Penelitian-penelitian sebelumnya menemukan bahwa tingkat testosteron para ayah lebih rendah dari laki-laki yang tidak menjadi ayah. Namun, pakar antropologi biologis Universitas Northwestern, Christopher Kuzawa, mengatakan kemungkinan sedikitnya ada dua penjelasan.
“Apakah menjadi seorang ayah mengurangi tingkat testosterone? Atau apakah laki-laki yang punya tingkat testosteron rendah lebih besar kemungkinannya menjadi ayah? Kami mengamati sejumlah laki-laki selama jangka panjang dan mengukur hormon mereka sebelum dan setelah mereka menjadi ayah,” papar Kuzawa.

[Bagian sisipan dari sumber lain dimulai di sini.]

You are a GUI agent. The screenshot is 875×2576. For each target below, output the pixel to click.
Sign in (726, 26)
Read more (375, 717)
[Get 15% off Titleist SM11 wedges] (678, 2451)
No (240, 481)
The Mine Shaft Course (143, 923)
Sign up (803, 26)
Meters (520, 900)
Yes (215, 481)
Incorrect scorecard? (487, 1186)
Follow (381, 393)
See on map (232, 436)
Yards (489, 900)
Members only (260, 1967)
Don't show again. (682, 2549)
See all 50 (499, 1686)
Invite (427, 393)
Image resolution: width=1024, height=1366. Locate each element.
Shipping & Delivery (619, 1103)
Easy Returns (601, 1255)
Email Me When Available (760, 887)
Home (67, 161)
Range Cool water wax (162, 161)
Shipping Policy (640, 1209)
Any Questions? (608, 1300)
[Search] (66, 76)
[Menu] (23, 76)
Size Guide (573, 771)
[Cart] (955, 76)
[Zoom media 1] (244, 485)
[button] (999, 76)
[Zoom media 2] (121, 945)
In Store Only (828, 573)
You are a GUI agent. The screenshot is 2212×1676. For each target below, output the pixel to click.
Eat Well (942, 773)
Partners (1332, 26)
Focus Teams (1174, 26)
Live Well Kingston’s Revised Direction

Kuzawa dan rekan-rekannya memanfaatkan penelitian jangka panjang terhadap sekelompok laki-laki di Filipina yang tingkat testosteronnya diukur pada tahun 2005 dan 2009. Dalam jangka waktu itu, sebagian laki-laki menjadi ayah, dan lainnya tidak.
“Laki-laki yang menjadi ayah itu mengalami penurunan tingkat testosteron terbesar,” papar Kuzawa lebih lanjut.
Kuzawa menemukan bahwa tingkat testosteron turun setengahnya segera setelah kelahiran anak, kemudian naik sedikit. Produksi hormon testosteron laki-laki yang aktif ikut mengasuh anak-anak mereka lebih rendah dari laki-laki yang tidak mengasuh.
Mungkin saja laki-laki punya tingkat testosteron yang rendah, sehingga bisa lebih memusatkan perhatian dalam pengasuhan anak.
Penelitian Kurazawa dan rekan-rekannya itu diterbitkan online dalam Proceedings of the National Academy of Sciences.